At about 9.45pm, Mr and Mrs Sumner were very drunk; they had been drinking in the Wheatsheaf in Weaverham and then the Gate Inn; at this time, they left the Weaverham Gate to set off for home at Acton. William Barker accompanied them.

Around midnight, the Lock Tender at Acton Bridge found the woman in a ditch in a state of insensibility; her husband was lying nearby in the road. With the aid of her husband, who managed to stand, he conveyed the woman home in a wheelbarrow.

Soon after their arrival, she died, her temples were injured, and part of her ear was cut off. Her husband was also injured.

On Sunday morning, her husband was arrested for murdering his wife but subsequently released. On the following Tuesday, an inquest came to the verdict that Mary Sumner had been murdered by a person or persons unknown, and another person was to be arrested.

This person was William Barker, and Superintendent Mayo of Tarporley police arrested him. Barker had been working at Greenbank Station in his capacity of a plate-layer. When charged with the murder of Mary Sumner, he replied, ‘I am innocent.’

Many bloodstains could be found when forensically examining Barker’s clothing; accordingly, he appeared before the magistrates at the Abbey Arms, Oakmere (before building Oakmere police station and courts in 1892. A courtroom was used at the Abbey Arms pub, and prisoners were held in the cellars).

Three witnesses gave evidence.
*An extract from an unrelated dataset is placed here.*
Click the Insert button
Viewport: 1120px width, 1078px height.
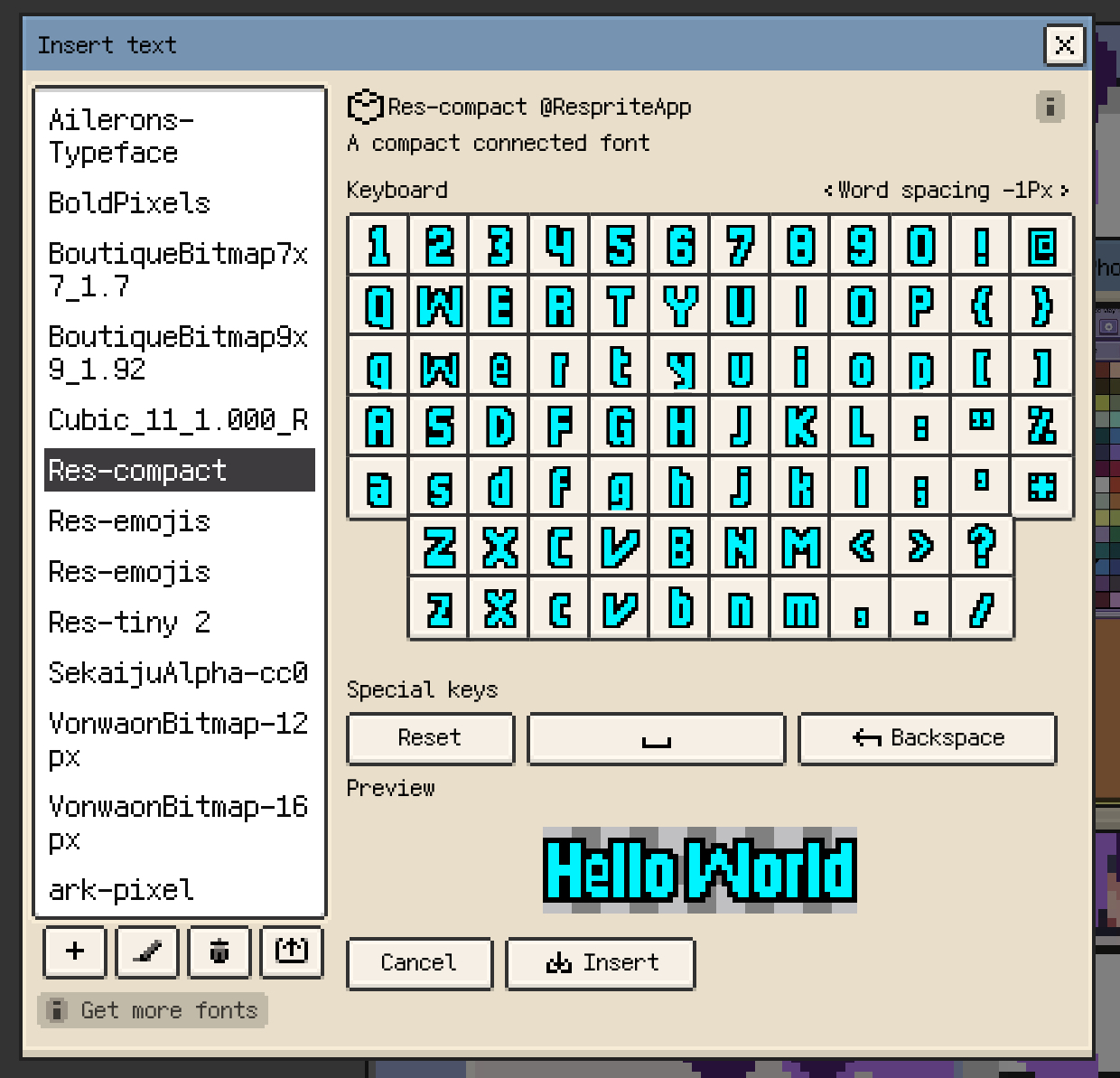601,963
A servant girl at the Weaverham Gate, Elizabeth Ross and Katherine Ball, the landlady of The Wheatsheaf, stated that the Sumners and Barker were drinking in their respective public houses.
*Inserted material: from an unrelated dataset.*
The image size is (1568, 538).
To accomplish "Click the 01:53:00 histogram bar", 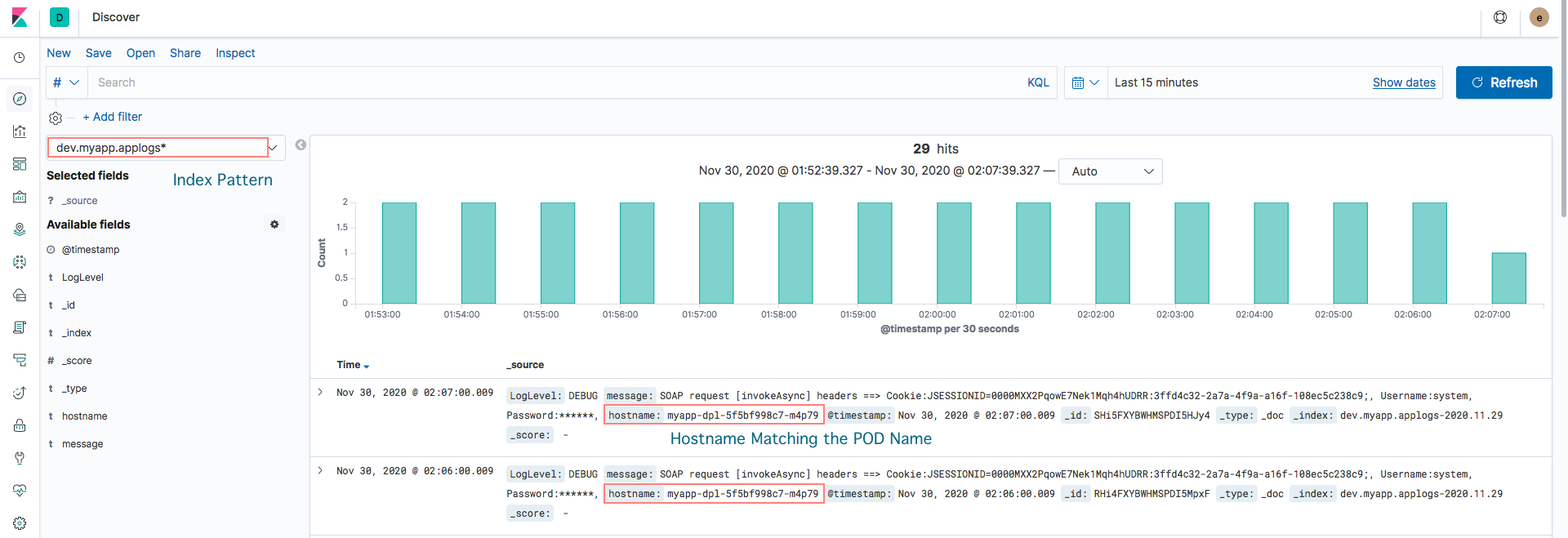I will pyautogui.click(x=399, y=253).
Martha Evans, a servant girl, said that she was returning from Wilbrahams Quay (Where Martins yard was and now bungalows are situated on the River Weaver). She met Barker leading a drunken Sumner by the arm and speaking roughly to him.

Mrs Sumner was walking ahead; the time was a little after 10pm. When Sumner was examined, he said he remembered leaving the pub, but nothing after that until he struggled to get out of a deep ditch.

Dr J Smith, a Weaverham surgeon who performed a post-mortem on the deceased, stated that he could not say if the injuries to her head were or were not caused by repeatedly falling over, but the bruises to her arms could only have been caused by violence.

The result of the magistrates at Oakmere was that Barker should be remanded to stand trial at Chester Assizes.

The trial was held in March, and it was in front of the Grand Jury under Mr Justice Mellor and Mr Baron Cleasby.

The judge instructed the Grand Jury to consider the facts, and if there was no true bill, that is insufficient evidence, then they must acquit him and once acquitted, he could not be tried again.

The Grand Jury was instructed that if there was any doubt that a petty jury would not find him guilty, he must be acquitted.

At the end of the trial of William Barker, the decision was made to acquit him as there was ‘No True Bill’.

And that is how the strange occurrence between Weaverham and Acton Bridge ended and remains a mystery.